**Assignment**
Once you have checked the records that follow, state how many of their lines hold "button", giving the number only.

..........

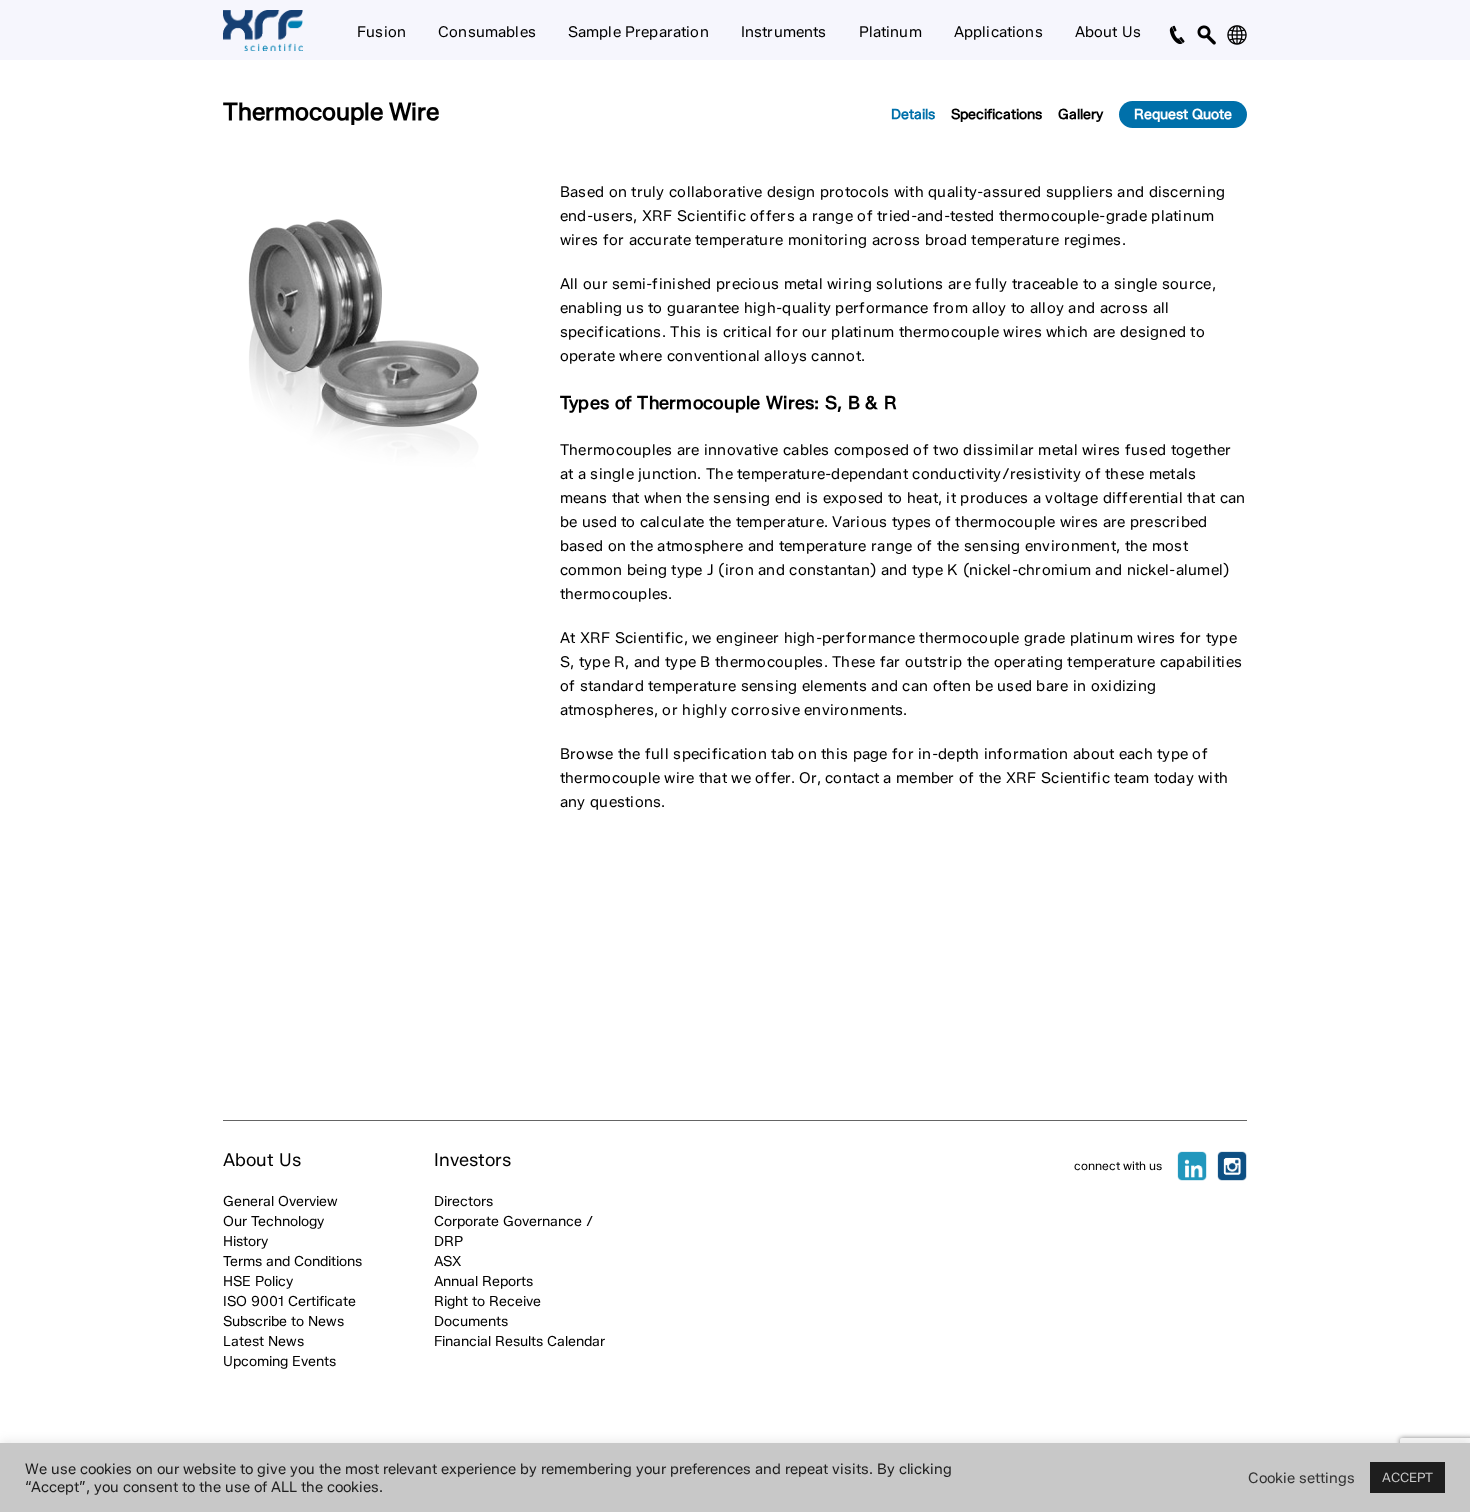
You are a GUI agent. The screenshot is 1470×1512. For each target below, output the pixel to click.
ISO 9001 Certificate (289, 1301)
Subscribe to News (283, 1321)
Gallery (1080, 114)
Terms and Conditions (292, 1261)
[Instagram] (1232, 1166)
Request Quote (1183, 114)
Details (913, 114)
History (245, 1241)
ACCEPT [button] (1407, 1477)
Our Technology (273, 1221)
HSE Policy (258, 1281)
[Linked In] (1192, 1166)
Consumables (487, 32)
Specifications (996, 114)
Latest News (263, 1341)
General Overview (280, 1201)
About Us (1108, 32)
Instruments (784, 32)
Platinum (890, 32)
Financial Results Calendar (519, 1341)
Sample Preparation (638, 32)
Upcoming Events (279, 1361)
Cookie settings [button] (1301, 1478)
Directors (463, 1201)
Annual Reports (483, 1281)
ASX (447, 1261)
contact (852, 778)
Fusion (381, 32)
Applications (998, 32)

..........

**Output of the exercise**
2